Congress's reaction to the flawed federal response to Hurricane Katrina is a classic example of this problem. The DHS was hauled before committee after committee and questioned about the federal response to Katrina, and each committee had its own score to settle. For example, Congress held five different hearings on the specific issue of Katrina housing.[21] The subjects of these hearings, including "Federal Housing Response to Hurricane Katrina" and "Beyond Trailers, Part I: Creating a More Flexible, Efficient, and Cost Effective Federal Disaster Housing Program," demonstrate the Congress's almost pathological commitment to a federal response.[22]

As a result, the DHS has become incredibly panicky and almost instinctively overfederalizes initiatives in an effort to avoid a public relations or political nightmare. In the process, states, local principalities, and private entities are stripped of their ability to provide for constituents on a localized and individualized level.

Deeply Flawed Congressional Oversight

Good management recognizes the strengths and weaknesses of an entity and capitalizes on the identified strengths. In congressional oversight of the DHS, one thing is clear: The current system is not based on sound management principles.
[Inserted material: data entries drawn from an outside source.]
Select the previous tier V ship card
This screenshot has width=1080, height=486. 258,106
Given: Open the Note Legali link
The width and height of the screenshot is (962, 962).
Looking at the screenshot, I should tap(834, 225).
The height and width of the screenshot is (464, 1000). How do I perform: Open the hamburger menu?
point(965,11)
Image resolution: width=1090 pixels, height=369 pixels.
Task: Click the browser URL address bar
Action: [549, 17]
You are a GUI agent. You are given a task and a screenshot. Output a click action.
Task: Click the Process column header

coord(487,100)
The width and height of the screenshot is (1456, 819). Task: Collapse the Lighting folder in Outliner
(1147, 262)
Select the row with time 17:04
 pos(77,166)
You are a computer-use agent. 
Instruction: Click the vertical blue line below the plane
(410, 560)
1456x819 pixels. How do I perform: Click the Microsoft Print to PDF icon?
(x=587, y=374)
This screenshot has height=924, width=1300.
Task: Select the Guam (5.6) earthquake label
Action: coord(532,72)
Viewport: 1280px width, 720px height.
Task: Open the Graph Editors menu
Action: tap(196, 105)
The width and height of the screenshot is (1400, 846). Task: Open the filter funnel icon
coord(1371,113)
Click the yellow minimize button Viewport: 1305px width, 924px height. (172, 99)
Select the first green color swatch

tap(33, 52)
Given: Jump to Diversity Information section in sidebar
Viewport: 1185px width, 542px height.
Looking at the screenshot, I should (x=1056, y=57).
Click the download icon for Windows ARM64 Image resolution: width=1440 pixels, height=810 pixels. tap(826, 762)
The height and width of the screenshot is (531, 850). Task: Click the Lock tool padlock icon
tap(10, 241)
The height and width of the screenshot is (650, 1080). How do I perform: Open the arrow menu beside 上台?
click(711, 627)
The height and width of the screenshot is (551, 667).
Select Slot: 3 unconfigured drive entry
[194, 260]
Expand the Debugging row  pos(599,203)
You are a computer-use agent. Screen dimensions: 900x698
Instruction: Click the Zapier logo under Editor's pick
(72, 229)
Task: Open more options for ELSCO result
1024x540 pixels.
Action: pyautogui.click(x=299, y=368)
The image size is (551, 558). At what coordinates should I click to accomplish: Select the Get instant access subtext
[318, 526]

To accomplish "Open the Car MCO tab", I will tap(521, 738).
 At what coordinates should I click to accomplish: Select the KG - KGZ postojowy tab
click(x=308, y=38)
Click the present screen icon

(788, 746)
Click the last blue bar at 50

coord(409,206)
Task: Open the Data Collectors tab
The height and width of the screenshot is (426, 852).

Instead, it imposes confusing and burdensome priorities and directives to the point that congressional oversight threatens the DHS mission.

For example, Congress recently insisted on 100 percent screening of all cargo entering the U.S.[23] This mandate is based on unrealistic expectations, poor data, and political pandering by Members of Congress. Screening 100 percent of the cargo entering the United States is not practical. Furthermore, pretending that this measure will make the country safer creates a false sense of security against terrorist attacks. Finally, this measure fails to take into account available resources, requirements, and other equally important congressional mandates.

Although the cargo initiative is the result of poor legislation by Congress, it is the offspring of poor congressional oversight. Poor and reactive oversight of homeland security spawns overreactive legislative measures. In the cargo security initiative, Congress is waiting for the DHS to fail to meet container goals so that it can provide even more ineffective and highly politicized oversight, perpetuating the deeply flawed process. However, this instance of poor congressional management is more than just another case of complicated government bureaucracy: When the DHS fails, lives and property are lost.

This flawed congressional oversight has three prominent features:

  1. Committees other than the standing committees are not adequately focused on homeland security issues., and their members lack the knowledge of homeland security and the strategic outlook needed to determine the best course for DHS policy. Instead of strengthening homeland security, they engage in a game of jurisdictional protectionism in which they fight to retain jurisdiction over homeland security for fear of diminishing their political power.
  2. Non-standing committees with jurisdiction over homeland security issues, such as the House Energy and Commerce Committee, are not organizationally geared toward homeland security. Their designated focuses are entirely separate from the DHS. As a result, oversight over homeland security issues in these committees often conflicts with major committee priorities. When this occurs, these committees will inevitably choose the best course for their main priorities, which is not necessarily what is best for the DHS.
  3. Members of Congress often treat the DHS as a convenient and powerless punching bag to advance their political interests. Members of a committee with homeland security oversight can receive large political payoffs by returning to their districts and framing themselves as champions of homeland security. As a result, they tend to turn DHS oversight into a three-ring circus where they grandstand at the expense of effective oversight.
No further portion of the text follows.